§ **Work instructions**: Where does the string "close" appear in the records? Copy every line that contains it.
[Dataset records — start]
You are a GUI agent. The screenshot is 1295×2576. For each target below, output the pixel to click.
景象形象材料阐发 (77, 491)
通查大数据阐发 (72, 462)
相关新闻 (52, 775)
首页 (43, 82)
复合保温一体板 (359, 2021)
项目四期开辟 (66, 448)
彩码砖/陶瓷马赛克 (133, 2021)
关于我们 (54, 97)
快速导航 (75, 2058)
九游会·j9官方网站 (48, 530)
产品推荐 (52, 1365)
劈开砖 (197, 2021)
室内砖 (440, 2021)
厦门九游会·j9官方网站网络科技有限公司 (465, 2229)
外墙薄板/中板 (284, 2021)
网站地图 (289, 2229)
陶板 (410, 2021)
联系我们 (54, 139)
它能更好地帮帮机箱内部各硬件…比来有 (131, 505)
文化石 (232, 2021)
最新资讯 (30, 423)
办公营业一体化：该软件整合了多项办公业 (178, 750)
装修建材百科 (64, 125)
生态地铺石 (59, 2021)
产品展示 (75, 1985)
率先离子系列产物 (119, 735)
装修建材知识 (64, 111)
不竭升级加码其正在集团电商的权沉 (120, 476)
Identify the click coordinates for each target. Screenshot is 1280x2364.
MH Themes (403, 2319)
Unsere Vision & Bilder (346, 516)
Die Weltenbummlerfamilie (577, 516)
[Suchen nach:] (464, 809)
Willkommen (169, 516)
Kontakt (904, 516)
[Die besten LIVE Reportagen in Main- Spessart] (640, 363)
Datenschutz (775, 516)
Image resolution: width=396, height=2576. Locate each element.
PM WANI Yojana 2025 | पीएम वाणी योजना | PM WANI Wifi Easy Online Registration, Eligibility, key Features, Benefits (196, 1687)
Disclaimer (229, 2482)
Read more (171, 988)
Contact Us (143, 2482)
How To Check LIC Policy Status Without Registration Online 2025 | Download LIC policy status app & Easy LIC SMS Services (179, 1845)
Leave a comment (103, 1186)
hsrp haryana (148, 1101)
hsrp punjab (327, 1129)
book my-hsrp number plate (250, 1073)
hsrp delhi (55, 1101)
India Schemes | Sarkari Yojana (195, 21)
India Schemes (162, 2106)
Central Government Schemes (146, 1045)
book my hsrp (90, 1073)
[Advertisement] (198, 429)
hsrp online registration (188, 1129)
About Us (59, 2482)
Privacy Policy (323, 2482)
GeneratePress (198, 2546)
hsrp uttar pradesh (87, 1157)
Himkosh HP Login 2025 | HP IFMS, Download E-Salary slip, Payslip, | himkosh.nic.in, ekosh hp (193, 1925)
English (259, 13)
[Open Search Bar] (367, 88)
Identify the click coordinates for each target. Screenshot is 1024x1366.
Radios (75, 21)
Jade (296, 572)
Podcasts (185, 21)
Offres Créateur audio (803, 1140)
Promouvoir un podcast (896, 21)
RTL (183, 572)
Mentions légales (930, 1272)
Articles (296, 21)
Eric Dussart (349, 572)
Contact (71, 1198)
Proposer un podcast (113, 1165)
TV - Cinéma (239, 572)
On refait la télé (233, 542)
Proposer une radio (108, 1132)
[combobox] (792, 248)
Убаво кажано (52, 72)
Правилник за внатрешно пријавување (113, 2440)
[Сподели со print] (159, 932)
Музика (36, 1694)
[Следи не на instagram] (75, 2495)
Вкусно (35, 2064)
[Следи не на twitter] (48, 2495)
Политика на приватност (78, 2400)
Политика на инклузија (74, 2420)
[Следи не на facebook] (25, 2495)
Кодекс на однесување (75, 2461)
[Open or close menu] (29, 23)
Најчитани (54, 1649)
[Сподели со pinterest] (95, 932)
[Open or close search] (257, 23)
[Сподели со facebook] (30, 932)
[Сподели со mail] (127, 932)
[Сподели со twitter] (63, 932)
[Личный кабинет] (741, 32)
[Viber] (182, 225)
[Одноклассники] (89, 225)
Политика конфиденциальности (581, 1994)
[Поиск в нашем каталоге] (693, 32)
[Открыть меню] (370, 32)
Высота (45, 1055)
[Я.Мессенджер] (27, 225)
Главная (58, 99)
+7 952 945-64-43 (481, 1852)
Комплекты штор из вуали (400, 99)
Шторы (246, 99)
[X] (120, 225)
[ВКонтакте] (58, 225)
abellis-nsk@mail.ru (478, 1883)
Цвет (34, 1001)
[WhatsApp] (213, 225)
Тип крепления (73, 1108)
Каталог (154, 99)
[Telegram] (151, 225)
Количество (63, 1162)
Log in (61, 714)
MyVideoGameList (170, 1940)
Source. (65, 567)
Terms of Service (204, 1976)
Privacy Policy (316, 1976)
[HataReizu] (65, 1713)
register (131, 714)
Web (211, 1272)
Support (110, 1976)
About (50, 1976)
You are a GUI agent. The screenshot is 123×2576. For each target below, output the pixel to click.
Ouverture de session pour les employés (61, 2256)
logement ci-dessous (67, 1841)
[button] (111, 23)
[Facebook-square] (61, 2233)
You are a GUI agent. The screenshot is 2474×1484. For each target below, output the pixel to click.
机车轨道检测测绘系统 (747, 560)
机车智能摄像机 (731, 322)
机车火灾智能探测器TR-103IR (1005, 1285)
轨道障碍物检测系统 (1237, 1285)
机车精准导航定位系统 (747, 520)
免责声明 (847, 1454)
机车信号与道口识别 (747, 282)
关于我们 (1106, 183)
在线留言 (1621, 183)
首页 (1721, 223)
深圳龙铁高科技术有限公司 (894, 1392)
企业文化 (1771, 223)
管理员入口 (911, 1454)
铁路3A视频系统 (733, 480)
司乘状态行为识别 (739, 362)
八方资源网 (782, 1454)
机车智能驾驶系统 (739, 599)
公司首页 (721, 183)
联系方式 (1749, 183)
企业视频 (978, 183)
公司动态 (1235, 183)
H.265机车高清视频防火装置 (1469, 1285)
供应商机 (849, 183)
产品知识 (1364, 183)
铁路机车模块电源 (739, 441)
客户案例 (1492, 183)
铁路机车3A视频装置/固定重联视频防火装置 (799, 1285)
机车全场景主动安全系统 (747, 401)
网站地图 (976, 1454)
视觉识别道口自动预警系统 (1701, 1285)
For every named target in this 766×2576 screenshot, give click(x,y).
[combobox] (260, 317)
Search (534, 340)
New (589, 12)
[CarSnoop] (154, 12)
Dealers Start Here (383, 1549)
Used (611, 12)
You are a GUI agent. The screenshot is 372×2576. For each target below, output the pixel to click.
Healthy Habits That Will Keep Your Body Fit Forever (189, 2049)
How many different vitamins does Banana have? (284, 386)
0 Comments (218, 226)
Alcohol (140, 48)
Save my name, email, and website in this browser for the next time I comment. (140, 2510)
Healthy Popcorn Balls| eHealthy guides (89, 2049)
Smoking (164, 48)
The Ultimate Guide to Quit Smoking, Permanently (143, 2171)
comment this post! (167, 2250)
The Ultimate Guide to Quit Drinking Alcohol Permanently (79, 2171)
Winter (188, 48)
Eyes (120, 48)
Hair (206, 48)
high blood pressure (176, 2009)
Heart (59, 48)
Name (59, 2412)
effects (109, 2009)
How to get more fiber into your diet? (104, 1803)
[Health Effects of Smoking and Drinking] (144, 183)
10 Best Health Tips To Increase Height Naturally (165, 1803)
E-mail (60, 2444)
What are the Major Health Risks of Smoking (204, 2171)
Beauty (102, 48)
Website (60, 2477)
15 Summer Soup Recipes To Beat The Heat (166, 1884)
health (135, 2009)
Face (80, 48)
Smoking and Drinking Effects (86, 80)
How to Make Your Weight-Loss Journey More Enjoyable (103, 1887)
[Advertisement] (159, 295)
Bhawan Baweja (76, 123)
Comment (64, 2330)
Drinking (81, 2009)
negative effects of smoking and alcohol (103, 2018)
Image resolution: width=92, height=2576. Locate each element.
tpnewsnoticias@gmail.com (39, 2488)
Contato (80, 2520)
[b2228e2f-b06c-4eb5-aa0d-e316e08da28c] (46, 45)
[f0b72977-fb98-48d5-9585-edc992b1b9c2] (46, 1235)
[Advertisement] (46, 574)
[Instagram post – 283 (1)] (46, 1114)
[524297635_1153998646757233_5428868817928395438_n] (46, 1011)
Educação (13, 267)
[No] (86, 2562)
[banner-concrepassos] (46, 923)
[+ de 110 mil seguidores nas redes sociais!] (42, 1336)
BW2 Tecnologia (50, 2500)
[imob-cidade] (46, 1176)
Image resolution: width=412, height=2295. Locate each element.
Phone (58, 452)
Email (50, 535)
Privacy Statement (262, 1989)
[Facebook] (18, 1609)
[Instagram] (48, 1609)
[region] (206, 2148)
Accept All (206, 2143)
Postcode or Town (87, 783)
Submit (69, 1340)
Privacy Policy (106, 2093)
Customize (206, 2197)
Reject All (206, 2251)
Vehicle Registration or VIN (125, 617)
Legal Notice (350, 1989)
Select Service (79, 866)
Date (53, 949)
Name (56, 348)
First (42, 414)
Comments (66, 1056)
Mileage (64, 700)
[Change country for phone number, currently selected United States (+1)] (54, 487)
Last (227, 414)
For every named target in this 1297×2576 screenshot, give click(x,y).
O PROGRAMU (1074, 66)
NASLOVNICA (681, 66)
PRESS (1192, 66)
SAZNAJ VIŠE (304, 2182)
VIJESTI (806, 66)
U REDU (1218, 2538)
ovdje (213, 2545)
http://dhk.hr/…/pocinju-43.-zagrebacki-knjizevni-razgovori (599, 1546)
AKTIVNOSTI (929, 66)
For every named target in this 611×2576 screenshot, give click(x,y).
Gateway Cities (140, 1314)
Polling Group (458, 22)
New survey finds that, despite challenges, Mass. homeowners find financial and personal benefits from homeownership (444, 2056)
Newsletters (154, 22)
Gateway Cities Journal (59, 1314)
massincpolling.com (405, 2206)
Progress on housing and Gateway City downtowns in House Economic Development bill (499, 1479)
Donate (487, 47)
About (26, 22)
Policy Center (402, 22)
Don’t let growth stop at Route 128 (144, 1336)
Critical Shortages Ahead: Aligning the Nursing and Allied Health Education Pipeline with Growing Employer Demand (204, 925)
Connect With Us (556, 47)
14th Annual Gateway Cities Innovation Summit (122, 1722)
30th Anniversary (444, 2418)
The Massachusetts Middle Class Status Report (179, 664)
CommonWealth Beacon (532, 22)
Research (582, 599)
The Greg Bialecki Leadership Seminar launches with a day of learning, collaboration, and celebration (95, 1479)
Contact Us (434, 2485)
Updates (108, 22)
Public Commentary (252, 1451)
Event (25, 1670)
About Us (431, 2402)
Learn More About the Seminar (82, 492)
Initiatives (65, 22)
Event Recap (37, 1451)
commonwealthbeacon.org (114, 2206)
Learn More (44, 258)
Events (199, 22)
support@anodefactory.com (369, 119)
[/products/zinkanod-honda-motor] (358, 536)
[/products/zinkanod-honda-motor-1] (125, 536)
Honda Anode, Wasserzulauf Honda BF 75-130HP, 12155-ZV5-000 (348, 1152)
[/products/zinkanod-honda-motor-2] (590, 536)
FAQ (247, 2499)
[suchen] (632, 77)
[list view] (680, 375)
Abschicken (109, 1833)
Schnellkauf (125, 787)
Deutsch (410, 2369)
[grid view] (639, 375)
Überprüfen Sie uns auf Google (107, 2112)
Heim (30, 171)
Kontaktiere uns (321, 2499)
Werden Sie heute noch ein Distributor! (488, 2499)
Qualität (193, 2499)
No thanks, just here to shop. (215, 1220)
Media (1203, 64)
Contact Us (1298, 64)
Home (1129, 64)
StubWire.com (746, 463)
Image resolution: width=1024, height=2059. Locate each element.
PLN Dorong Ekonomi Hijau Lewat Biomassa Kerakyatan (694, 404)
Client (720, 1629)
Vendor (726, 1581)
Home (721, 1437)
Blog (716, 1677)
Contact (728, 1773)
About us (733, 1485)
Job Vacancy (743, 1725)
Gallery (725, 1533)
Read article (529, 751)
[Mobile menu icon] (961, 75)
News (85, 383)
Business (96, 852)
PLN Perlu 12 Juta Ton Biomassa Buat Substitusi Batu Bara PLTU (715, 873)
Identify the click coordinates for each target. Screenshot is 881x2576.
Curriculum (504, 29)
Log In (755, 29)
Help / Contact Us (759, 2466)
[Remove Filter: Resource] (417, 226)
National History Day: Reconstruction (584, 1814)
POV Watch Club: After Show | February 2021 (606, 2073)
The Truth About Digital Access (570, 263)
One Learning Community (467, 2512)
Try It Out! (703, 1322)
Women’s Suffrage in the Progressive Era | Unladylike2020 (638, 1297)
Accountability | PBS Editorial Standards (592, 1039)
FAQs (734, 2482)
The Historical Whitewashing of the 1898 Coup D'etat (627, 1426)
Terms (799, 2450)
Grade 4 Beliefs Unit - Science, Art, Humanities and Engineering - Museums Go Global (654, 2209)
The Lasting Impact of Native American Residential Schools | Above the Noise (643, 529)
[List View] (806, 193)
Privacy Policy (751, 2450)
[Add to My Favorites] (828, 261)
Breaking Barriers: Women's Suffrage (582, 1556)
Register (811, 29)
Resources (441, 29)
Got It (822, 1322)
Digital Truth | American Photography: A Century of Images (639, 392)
[Dataset records — finish]
§ **Solution to this problem**:
[Open or close menu] (29, 23)
[Open or close search] (257, 23)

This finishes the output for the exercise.